Written by Hannah Coaker, Future Science Group

Researchers from the Institute of Medical Biology and the Bioinformatics Institute at A*STAR, based in Singapore, have made progress towards the early detection and personalized treatment of high-grade serous ovarian cancer (HG-SOC), currently one of the most poorly understood cancers, with a lack of biomarkers identified for clinical use.

The group conducted bioinformatics analyses of mutational and clinical data of 334 HG-SOC tumor samples from The Cancer Genome Atlas to identify novel tumor-driving mutations, survival-significant patient subgroups and tumor subtypes potentially driven by either hereditary or sporadic factors.

The team identified a sub-cluster of high-frequency mutations in 22 patients and 58 genes associated with DNA damage repair, apoptosis and cell cycle. Observed with the highest intensity were mutations of CHEK2, which the team found were associated with poor therapeutic response and overall survival of these patients.

The group reported that a 21-gene mutational prognostic signature significantly stratified patients into relatively low- or high-risk subgroups with an overall survival of 5 years. Further analysis of these genes and the high-risk subgroup revealed two distinct classes of tumors characterized by either germline mutations of genes such as CHEK2, RPS6KA2 and MLL4, or somatic mutations of other genes in the signature.
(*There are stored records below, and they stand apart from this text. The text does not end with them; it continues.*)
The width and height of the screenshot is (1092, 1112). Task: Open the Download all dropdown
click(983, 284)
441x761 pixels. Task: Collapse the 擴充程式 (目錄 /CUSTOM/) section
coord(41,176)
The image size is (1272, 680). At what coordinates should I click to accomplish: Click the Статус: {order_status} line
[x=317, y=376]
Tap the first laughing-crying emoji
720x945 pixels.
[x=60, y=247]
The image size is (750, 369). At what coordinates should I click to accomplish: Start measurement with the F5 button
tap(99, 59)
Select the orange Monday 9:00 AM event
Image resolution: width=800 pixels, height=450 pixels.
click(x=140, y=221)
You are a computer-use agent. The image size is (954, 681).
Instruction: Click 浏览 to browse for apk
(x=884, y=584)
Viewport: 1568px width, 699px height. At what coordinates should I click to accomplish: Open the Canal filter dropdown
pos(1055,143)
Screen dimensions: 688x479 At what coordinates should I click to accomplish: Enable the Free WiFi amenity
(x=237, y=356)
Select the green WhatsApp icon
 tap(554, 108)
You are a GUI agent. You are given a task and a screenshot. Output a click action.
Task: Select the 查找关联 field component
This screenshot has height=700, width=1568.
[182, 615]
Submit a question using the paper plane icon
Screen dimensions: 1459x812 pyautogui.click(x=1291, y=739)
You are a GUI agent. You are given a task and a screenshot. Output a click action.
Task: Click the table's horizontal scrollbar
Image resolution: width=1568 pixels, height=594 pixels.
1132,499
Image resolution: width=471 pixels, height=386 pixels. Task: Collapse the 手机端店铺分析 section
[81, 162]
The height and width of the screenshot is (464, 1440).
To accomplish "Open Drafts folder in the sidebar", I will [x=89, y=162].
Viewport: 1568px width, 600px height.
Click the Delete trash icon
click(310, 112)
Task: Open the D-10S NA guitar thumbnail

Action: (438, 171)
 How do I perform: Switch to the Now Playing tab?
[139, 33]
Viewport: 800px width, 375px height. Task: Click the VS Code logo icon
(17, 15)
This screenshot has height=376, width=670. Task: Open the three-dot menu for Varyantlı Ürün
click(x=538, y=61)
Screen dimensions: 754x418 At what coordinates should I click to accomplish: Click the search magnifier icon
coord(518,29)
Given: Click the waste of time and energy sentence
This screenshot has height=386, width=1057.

The research team, which was led by Vladimir A Kuznetsov, a scientist at A*STAR’s Bioinformatics Institute, anticipates that these results could assist in the prediction and clinical management of HG-SOC, personalized treatment and improved screening efforts towards the identification of women at high-risk of hereditary ovarian cancers distinct from those associated with BRCA1/2 mutations.

Source: Ow GS, Ivshina AV, Fuentes G, Kuznetsov VA. Identification of two poorly prognosed ovarian carcinoma subtypes associated with CHEK2 germ-line mutation and non-CHEK2 somatic mutation gene signatures. Cell Cycle 13(14), 2262–2280 (2014).